When my son started school he was dead, dead nervous. This anxiety focused itself on his shoes. I mentioned this, casually, to one of the teachers and she bent down and told him they were the BEST and most PERFECT school shoes ever. That is what you want in a teacher/support staff.

Now it's done, though, maybe worth using it as an opportunity to discuss the issues with your daughter. I created a character that was a brilliant, fearless girl who dresses in appropriate clothing for the weather. When my romantic, dreamy, floaty dress-loving child has to get booted and waterproofed, I invoke this character and it does seem to help motivate her.

eladen · 12/09/2019 17:46

Why on earth wouldn't you say something?

There's no such thing as "boy's shoes"

Sedlescombe · 12/09/2019 17:49

You dont need to have a stand up argument in front of the TA or your child but I think it perfectly reasonable to have a "discussion" about school policy regarding shoes with the actual teacher; if only for clarification

DarlingNikita · 12/09/2019 17:50

I would absolutely say something. People shouldn't get away with this rubbish and it's clearly and demonstrably had a bad effect on your DD.
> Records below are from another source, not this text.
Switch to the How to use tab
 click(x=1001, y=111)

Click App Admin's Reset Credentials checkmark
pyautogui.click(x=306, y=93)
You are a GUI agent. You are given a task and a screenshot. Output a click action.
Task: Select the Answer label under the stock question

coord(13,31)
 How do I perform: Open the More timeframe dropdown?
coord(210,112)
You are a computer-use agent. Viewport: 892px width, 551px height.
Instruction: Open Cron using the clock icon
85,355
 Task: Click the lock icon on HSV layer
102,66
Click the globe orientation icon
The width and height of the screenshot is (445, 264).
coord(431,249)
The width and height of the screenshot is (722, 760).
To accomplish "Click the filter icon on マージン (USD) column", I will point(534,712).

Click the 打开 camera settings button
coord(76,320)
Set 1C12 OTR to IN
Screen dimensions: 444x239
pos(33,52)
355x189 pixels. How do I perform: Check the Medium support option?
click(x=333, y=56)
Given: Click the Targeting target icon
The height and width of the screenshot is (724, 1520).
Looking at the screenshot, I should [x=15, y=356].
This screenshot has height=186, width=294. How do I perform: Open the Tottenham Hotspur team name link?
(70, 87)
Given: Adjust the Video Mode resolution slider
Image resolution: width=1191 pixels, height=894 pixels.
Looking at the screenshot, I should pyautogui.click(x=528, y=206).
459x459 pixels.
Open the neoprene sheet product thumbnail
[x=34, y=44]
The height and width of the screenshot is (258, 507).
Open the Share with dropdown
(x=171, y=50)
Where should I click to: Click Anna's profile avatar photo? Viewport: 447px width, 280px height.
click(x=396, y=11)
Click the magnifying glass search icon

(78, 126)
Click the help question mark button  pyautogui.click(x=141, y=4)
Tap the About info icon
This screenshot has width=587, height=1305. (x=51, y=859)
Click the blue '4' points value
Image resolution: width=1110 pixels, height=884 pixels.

MouseInATelescope · 12/09/2019 17:56

What is this whole "being THAT parent" thing?! Are we not allowed to react/complain when a teacher makes some bloody stupid comment in front of our children and upsets them?

One of my boys likes pink. He likes gymnastics and creating things with glitter and shiny stuff. My other boy likes dancing. If a teacher said loudly in front of them that they'd noticed they were doing "GIRL" things I'd say something because you have to stick up for your child here.

What did you say to the TA OP? Did you just agree with her? In front of your DD?

Now she's free to make another comment like that to a boy who might choose a pink school bag.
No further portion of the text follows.